[Dataset records]
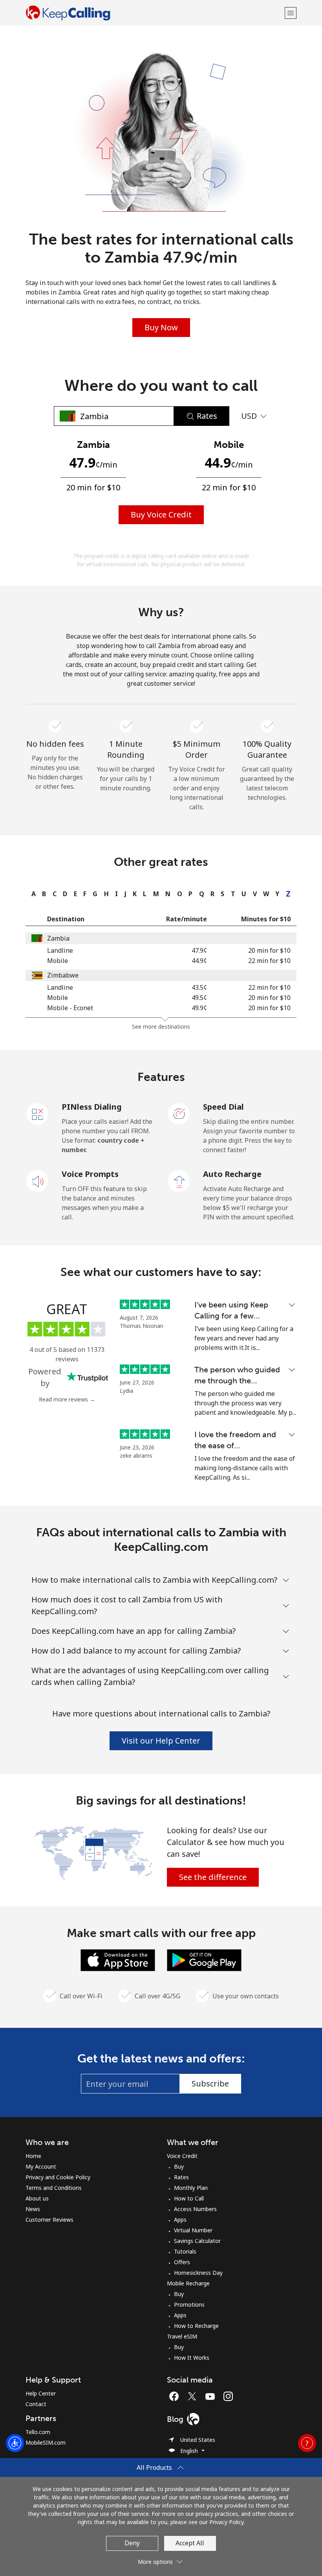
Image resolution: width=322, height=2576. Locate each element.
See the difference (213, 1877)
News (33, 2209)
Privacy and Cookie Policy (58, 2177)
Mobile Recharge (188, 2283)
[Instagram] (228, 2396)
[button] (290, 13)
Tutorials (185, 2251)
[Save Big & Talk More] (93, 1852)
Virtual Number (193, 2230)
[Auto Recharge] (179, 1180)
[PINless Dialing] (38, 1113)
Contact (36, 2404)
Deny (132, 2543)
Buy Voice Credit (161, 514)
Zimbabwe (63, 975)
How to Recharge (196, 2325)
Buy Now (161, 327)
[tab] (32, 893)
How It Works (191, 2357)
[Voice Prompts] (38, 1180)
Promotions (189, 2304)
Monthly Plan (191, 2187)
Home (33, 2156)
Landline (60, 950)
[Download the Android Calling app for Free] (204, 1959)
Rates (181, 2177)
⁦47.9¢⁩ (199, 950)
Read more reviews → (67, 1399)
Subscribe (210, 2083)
[/Dataset records]
Task prompt: Exactly as written, restate the lines above from the opening line through the one holding "[Voice Prompts] (38, 1180)", omitting the pictures.

Output of the task:
Image resolution: width=322, height=2576. Locate each element.
See the difference (213, 1877)
News (33, 2209)
Privacy and Cookie Policy (58, 2177)
Mobile Recharge (188, 2283)
[Instagram] (228, 2396)
[button] (290, 13)
Tutorials (185, 2251)
[Save Big & Talk More] (93, 1852)
Virtual Number (193, 2230)
[Auto Recharge] (179, 1180)
[PINless Dialing] (38, 1113)
Contact (36, 2404)
Deny (132, 2543)
Buy Voice Credit (161, 514)
Zimbabwe (63, 975)
How to Recharge (196, 2325)
Buy Now (161, 327)
[tab] (32, 893)
How It Works (191, 2357)
[Voice Prompts] (38, 1180)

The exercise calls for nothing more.